PROVIDED PASSAGE »
------------------------------------------------------------
CybaVerse was recently engaged in an incident response (IR) investigation in which a threat actor was able to gain a foothold into the victim’s network and move laterally to multiple endpoints. On one of these endpoints, CybaVerse identified a suspicious binary that was later identified to be an infostealer left by the threat actor, with the filename “edge-chrome.exe”. This infostealer does not match any known malware families identified through OSINT or existing sample repositories, pointing to a newly observed or previously unreported threat. As our analysis shows, it demonstrates unusual functionality, including the use of SMB to remotely extract browsing history, suggesting that it is bespoke rather than a commodity infostealer.
Figure 1 – The infostealer that was observed by CybaVerse.
What immediately stands out about this binary is the file size at 14.696 MB. Such a large file size is unusual for C/C++ or .NET compiled binaries, suggesting that this binary may have been compiled from a different language. Additionally, the file icon is the default icon assigned to an executable when it is compiled using PyInstaller.
Extracting human-readable text from the binary, multiple strings were identified that are indicative of a PyInstaller compiled binary.
Figure 2 – Python strings in the infostealer.
PyInstaller is a tool used in the Python ecosystem to convert Python applications into standalone executable files[1]. It analyses a Python script, collects all the required dependencies (including libraries, modules and resources and bundles them together with a Python interpreter into a single executable file. This enables Python programs to run on machines that do not have Python installed. While Python is an interpreted language, Pyinstaller allows programmers to compile Python code, just like a compiled language such as C or C++.
After confirming that the binary had been compiled using PyInstaller, a tool called pyinstxtractor can be used to extract the Python scripts and its dependencies from the executable [2].
Figure 3 – Running pyinstxtractor against the infostealer.
Reviewing the output, a large number of files can be seen. Most of these files are dependencies for the Python script that the threat actor compiled. The file of interest in this output is the Python bytecode file ‘edge.pyc’.
------------------------------------------------------------
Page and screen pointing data
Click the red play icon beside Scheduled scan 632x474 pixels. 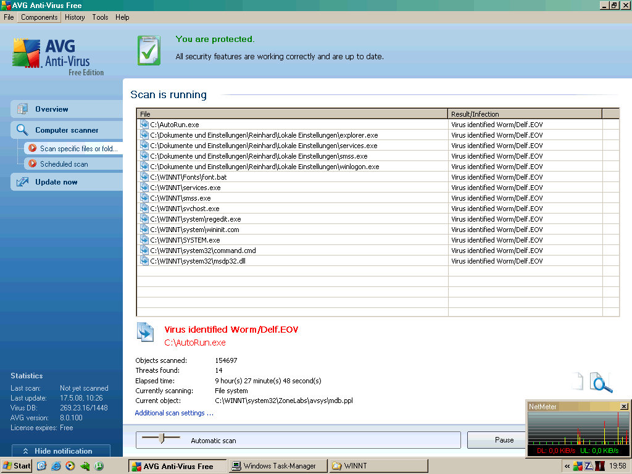pyautogui.click(x=33, y=164)
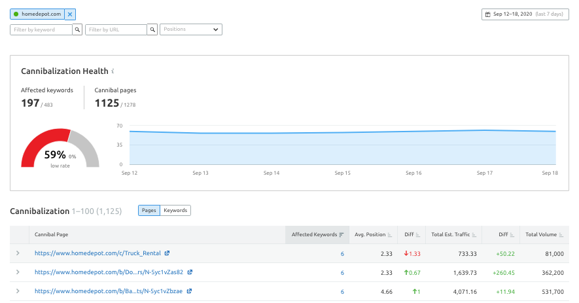Open external link icon for second cannibal page
This screenshot has width=579, height=303.
click(x=190, y=272)
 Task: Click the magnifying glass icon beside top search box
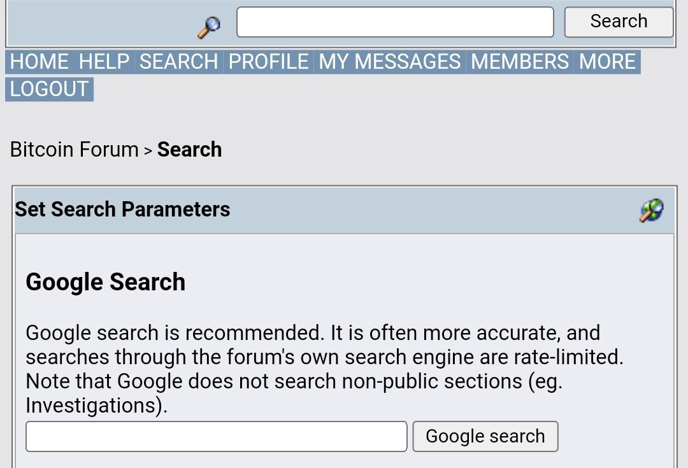[209, 27]
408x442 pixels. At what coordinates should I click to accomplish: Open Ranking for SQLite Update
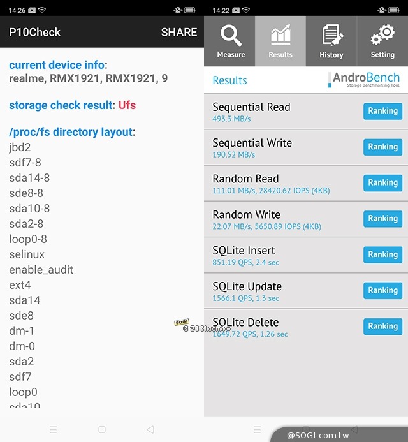click(x=383, y=290)

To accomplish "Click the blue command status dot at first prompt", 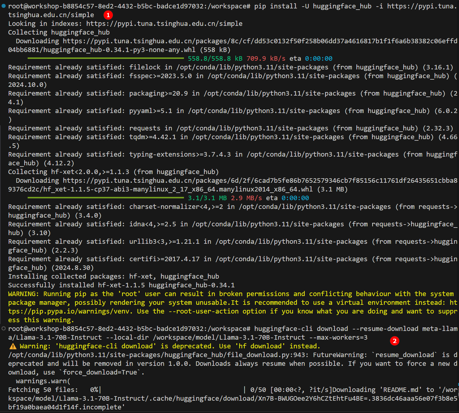I will 3,6.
------------------------------------------------------------
THINGS TO DO »
1. In the infostealer write-up, edit the span that begins at the words "PyInstaller is a" and stops after "against the infostealer.": write it out again with "bundles" replaced by "packages".
2. Condense the paragraph of the infostealer write-up that opens with "PyInstaller is a tool used in the Python ecosystem" into a bulleted list that keeps its main facts.

EXPECTED RESULTS »
1.
PyInstaller is a tool used in the Python ecosystem to convert Python applications into standalone executable files[1]. It analyses a Python script, collects all the required dependencies (including libraries, modules and resources and packages them together with a Python interpreter into a single executable file. This enables Python programs to run on machines that do not have Python installed. While Python is an interpreted language, Pyinstaller allows programmers to compile Python code, just like a compiled language such as C or C++.
After confirming that the binary had been compiled using PyInstaller, a tool called pyinstxtractor can be used to extract the Python scripts and its dependencies from the executable [2].
Figure 3 – Running pyinstxtractor against the infostealer.

2.
- PyInstaller converts Python applications into standalone executable files.
- It analyzes a Python script and collects the required dependencies, including libraries, modules and resources.
- It bundles these with a Python interpreter into a single executable file.
- This lets Python programs run on machines that do not have Python installed.
- Although Python is an interpreted language, PyInstaller lets programmers compile Python code, much like a compiled language such as C or C++.